Start of RECORDS FOR PROCESSING
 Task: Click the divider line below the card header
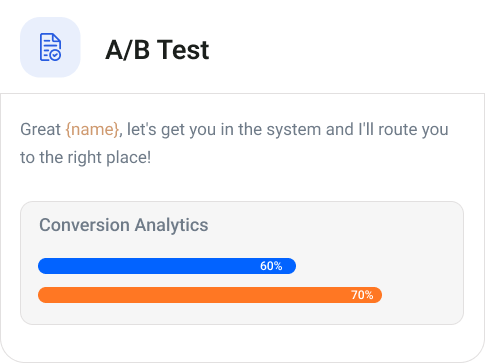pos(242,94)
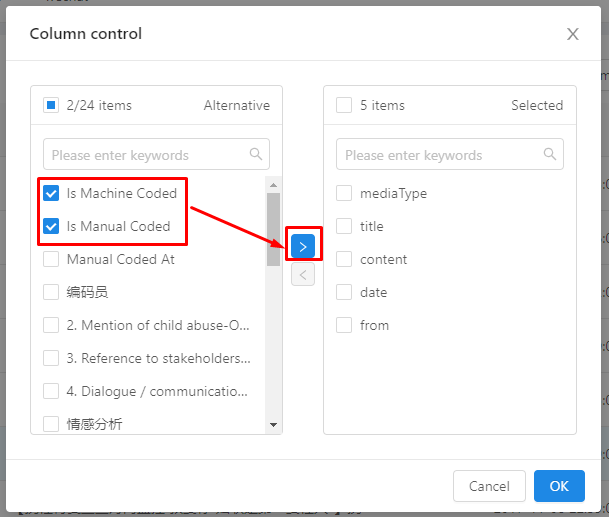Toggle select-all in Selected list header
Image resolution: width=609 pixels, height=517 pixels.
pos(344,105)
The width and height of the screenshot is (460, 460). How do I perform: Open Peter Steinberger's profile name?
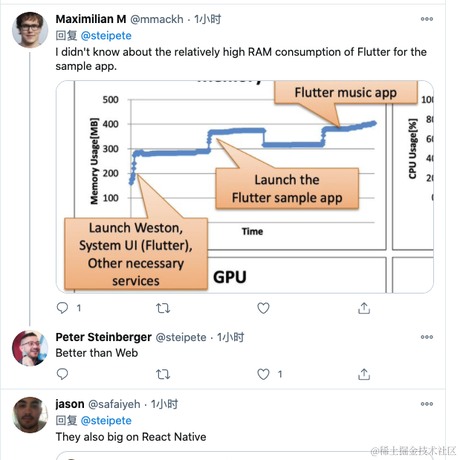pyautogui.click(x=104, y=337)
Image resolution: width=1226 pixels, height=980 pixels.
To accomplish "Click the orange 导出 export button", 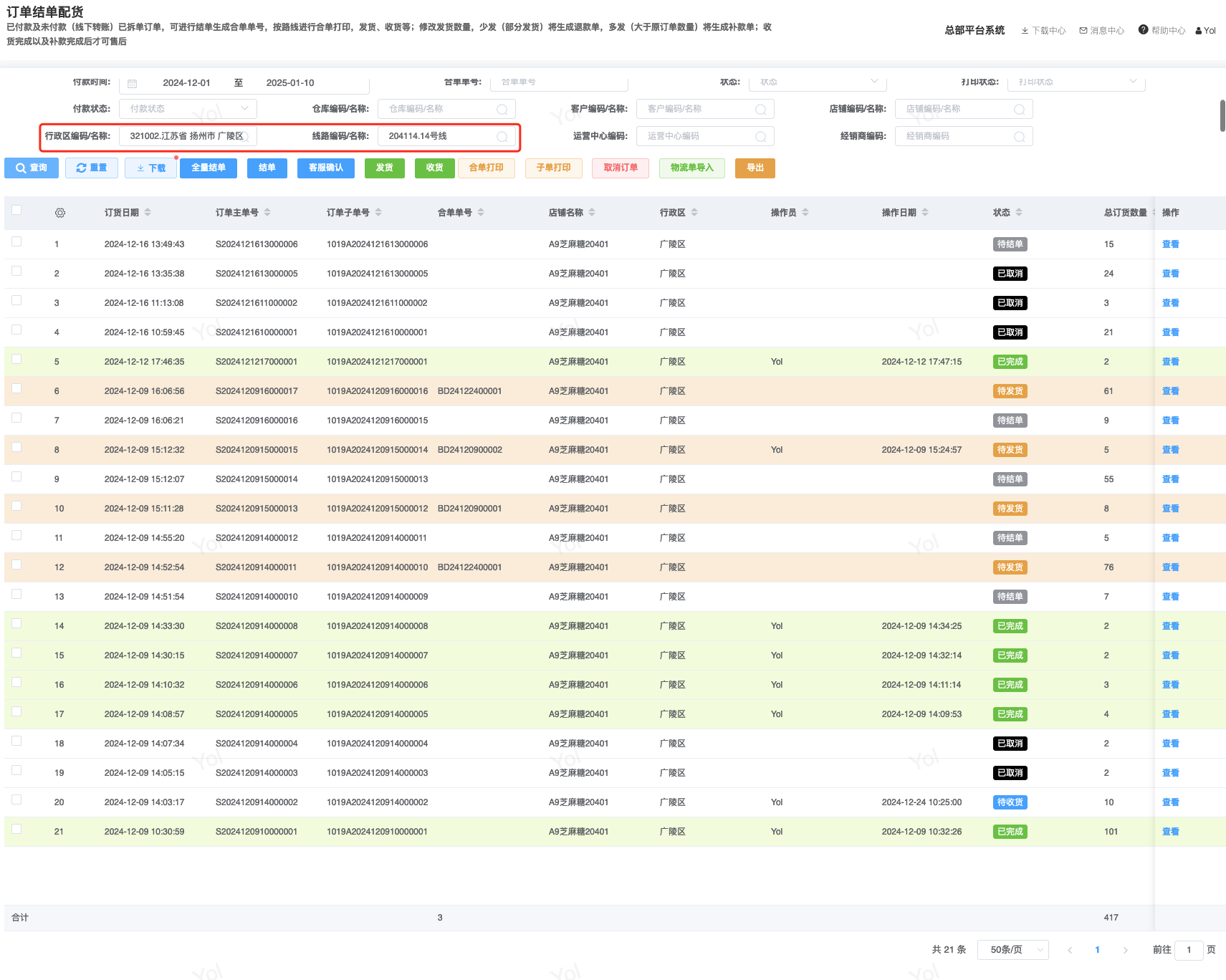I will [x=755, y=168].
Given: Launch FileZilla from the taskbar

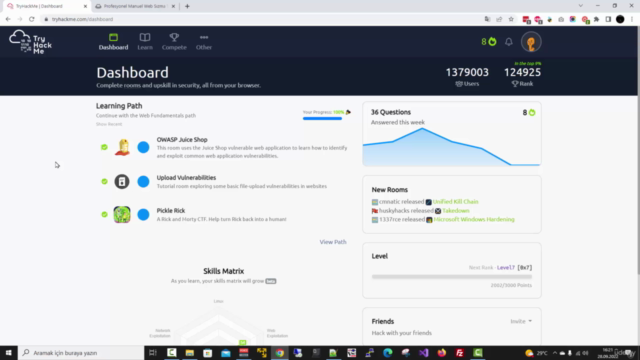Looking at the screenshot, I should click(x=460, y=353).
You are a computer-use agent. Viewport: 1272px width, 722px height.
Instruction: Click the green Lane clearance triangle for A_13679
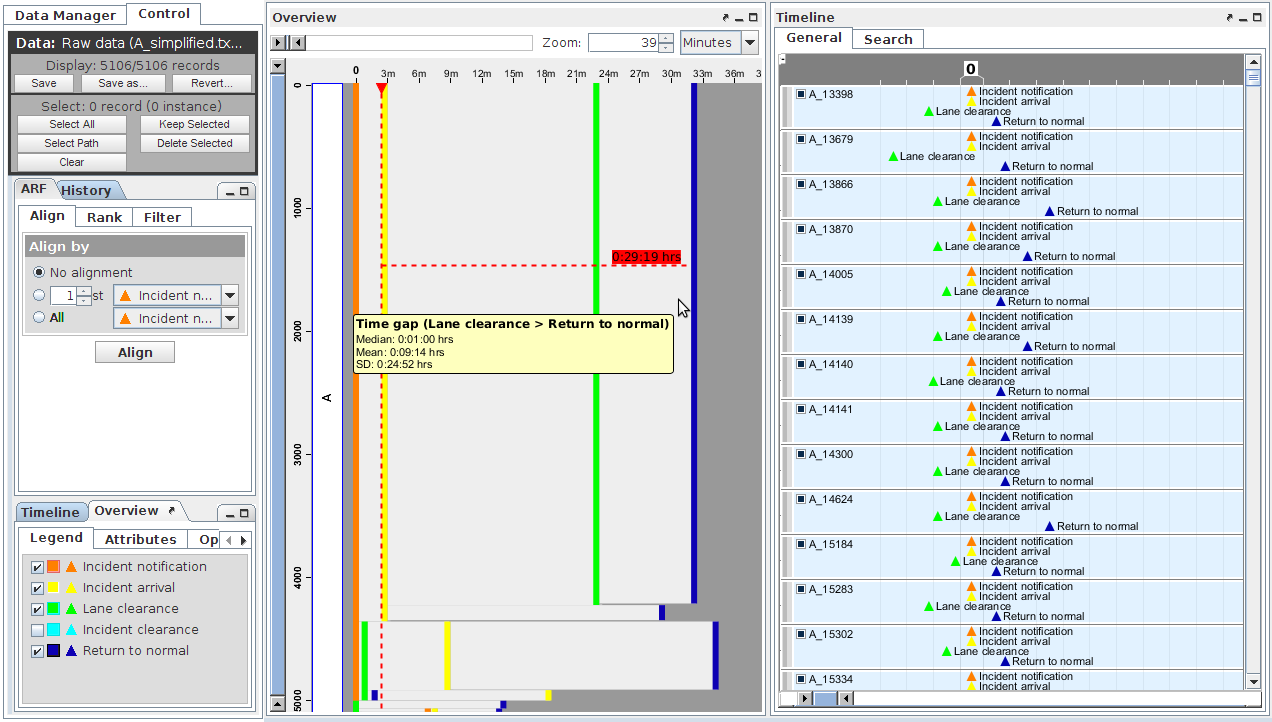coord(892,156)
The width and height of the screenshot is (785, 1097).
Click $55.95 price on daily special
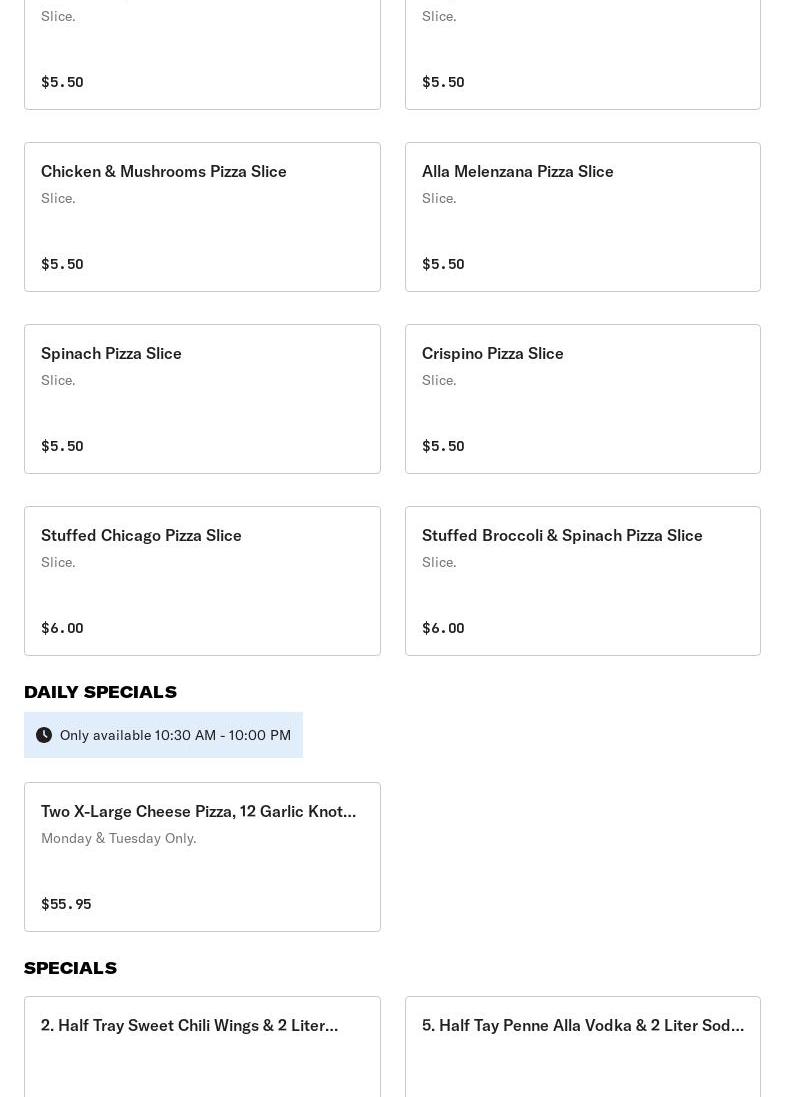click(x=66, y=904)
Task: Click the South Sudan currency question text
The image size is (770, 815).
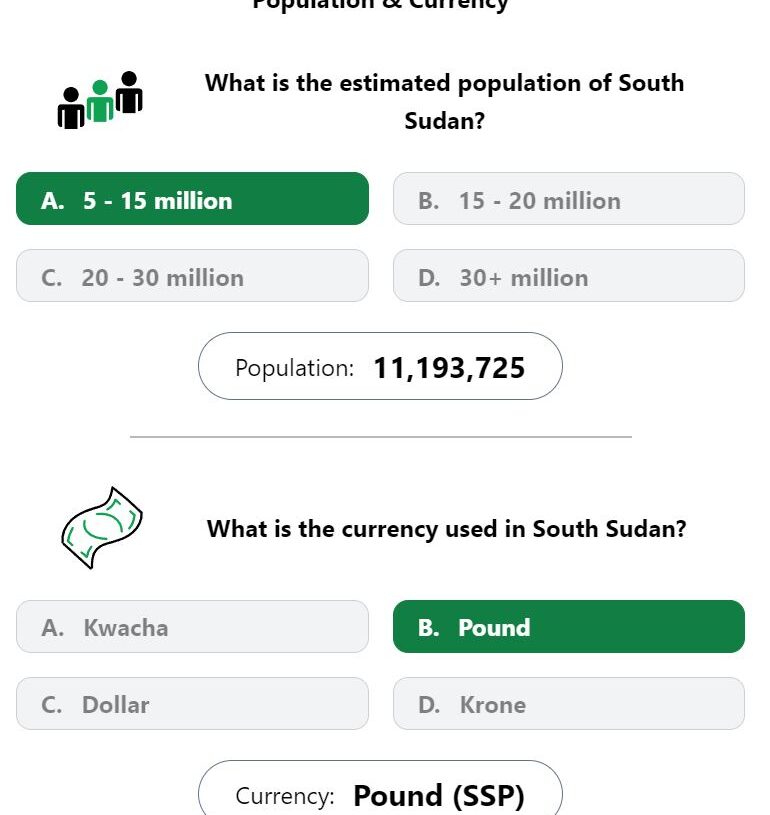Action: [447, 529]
End of RECORDS FOR PROCESSING
Start of RECORDS FOR PROCESSING
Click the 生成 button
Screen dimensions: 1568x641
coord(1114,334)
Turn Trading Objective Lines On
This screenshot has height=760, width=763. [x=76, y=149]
End of RECORDS FOR PROCESSING
● EXERCISE OBJECTIVE: The lines above starting at the one that holds "Instruction: Click the" and ending at the one that holds "Task: Click the South" are to be written out exactly, ends included, and no pictures are to be copied.

● WRITTEN ANSWER:
Instruction: Click the green Lane clearance triangle for A_13679
coord(892,156)
The width and height of the screenshot is (785, 1097).
Click $55.95 price on daily special
click(x=66, y=904)
Task: Click the South Sudan currency question text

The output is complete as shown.